Orphelin dès l’âge de dix ans, John Gay fut placé par son oncle à l’école de Barnstaple où il eut un bon maître latiniste, qui lui donna l’amour des classiques. À sa sortie de l’école, il fut pris en apprentissage chez un mercier en soieries à Londres. Il ne semble pas que le métier l’ait beaucoup intéressé — ses goûts l’attiraient plutôt vers la société littéraire où il se fit des amis. Il publia un premier poème (médiocre) en 1708, à la louange du vin, et vers 1712 trouva son premier «patron», la duchesse de Monmouth, qui en fit son intendant. Peu après, Swift le plaça chez lord Clarendon, qui l’emmena au Hanovre — mais Gay avait déjà écrit ses premiers poèmes, Plaisirs champêtres (Rural Sports , 1713), «géorgique» où Gay imite Windsor Forest (1713) de Pope, mais qu’il émaille plaisamment de ses souvenirs d’enfance dans le Devon. Il se lançait décidément dans les hasards de la carrière poétique.

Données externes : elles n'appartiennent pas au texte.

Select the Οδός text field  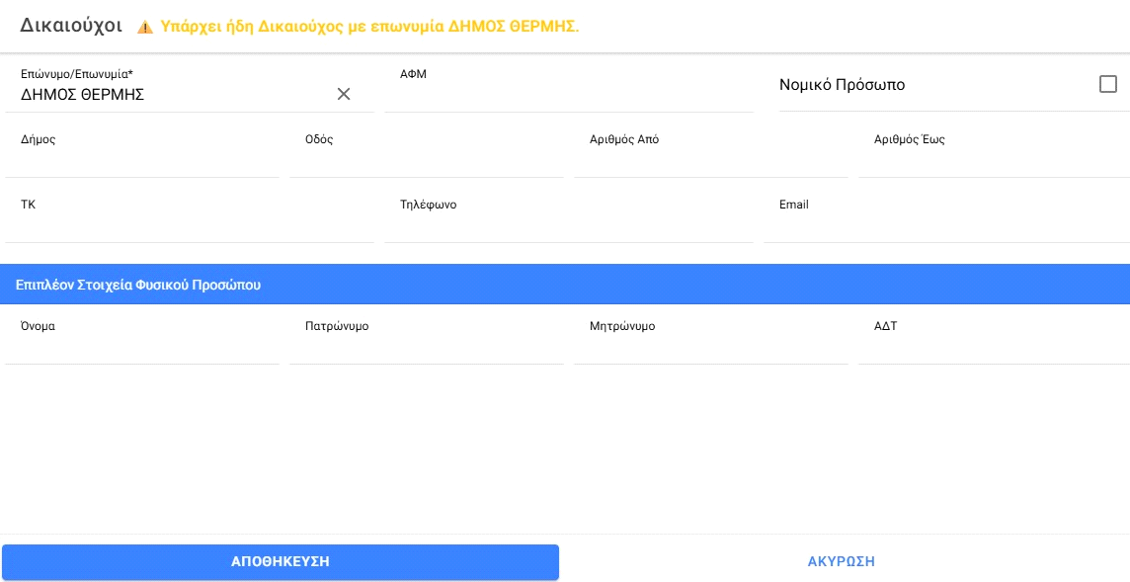[426, 160]
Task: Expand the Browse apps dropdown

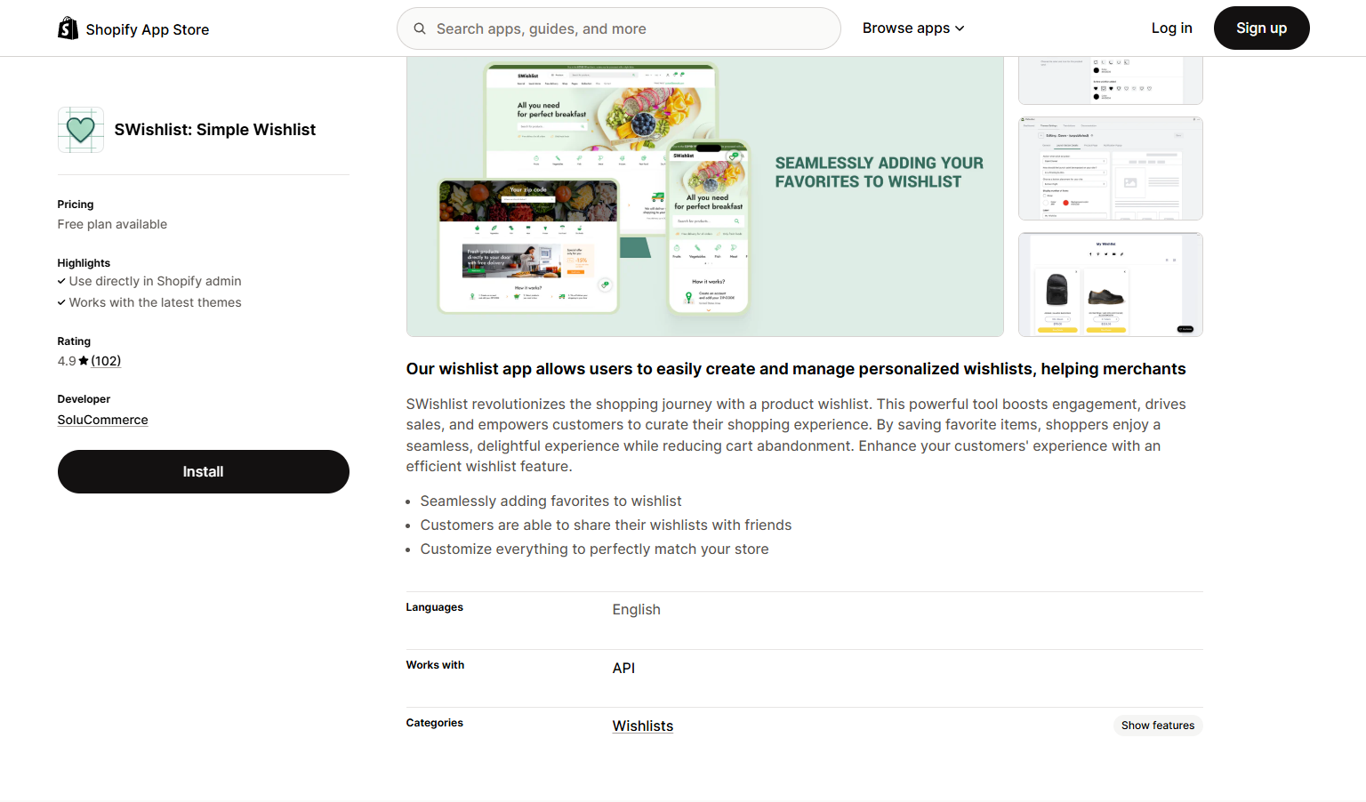Action: pos(912,28)
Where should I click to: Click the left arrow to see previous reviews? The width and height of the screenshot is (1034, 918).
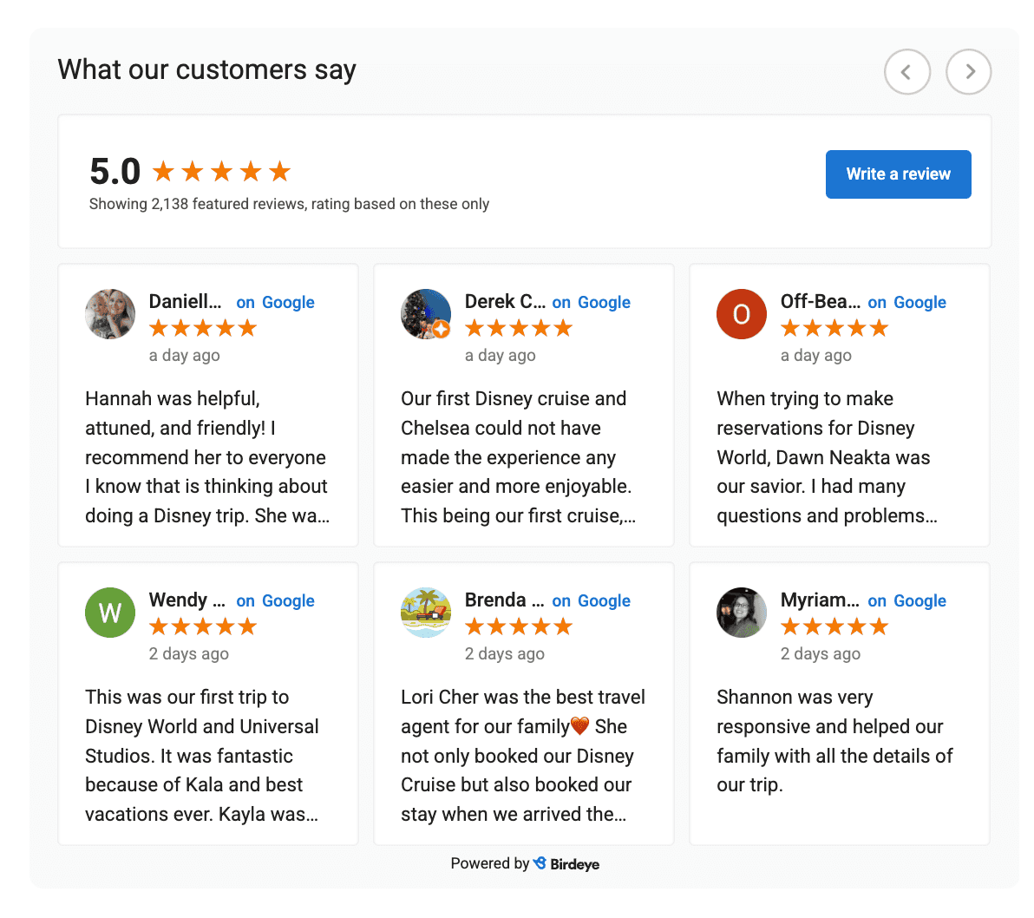point(907,72)
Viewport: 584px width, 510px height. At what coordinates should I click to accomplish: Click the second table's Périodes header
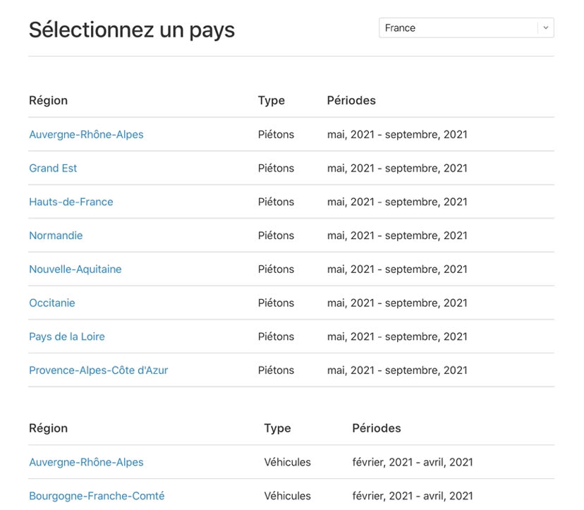377,428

La même année, il publie un poème héroï-comique L’Éventail (The Fan ), que la «diction poétique» rapproche de l’épopée satirique de Pope, Le Vol de la boucle de cheveux (The Rape of the Lock , 1712), et, un an plus tard, La Semaine du berger (The Shepherd’s Week ), six poèmes pastoraux parodiques, destinés à se moquer des pastorales d’Ambrose Philips (1675-1749), poète que Pope détestait et dont il était jaloux. Après quoi, ce fut Trivia, ou l’Art de marcher dans les rues de Londres (Trivia, or the Art of Walking the Streets of London , 1716), allègre poème satirique, réaliste et plein d’humour, où Gay décrit avec minutie les mille spectacles offerts par les rues de Londres à l’époque géorgienne. Il fait peut-être mieux que Boileau avec ses Embarras de Paris ; il est moins grave que Samuel Johnson dans son beau poème sur Londres; il est pittoresque et amusant; on dirait un chasseur d’images malicieux, dont l’observation s’enrichit toujours d’une fine remarque psychologique. À la même époque, Gay écrit quelques Églogues , dont au moins une, dans la même veine, a des accents quasi swiftiens, et, vers la fin de sa vie, une soixantaine de Fables en deux volumes (1727 et 1732), amusantes et satiriques, mais qui ne sont pas l’œuvre d’un grand fabuliste.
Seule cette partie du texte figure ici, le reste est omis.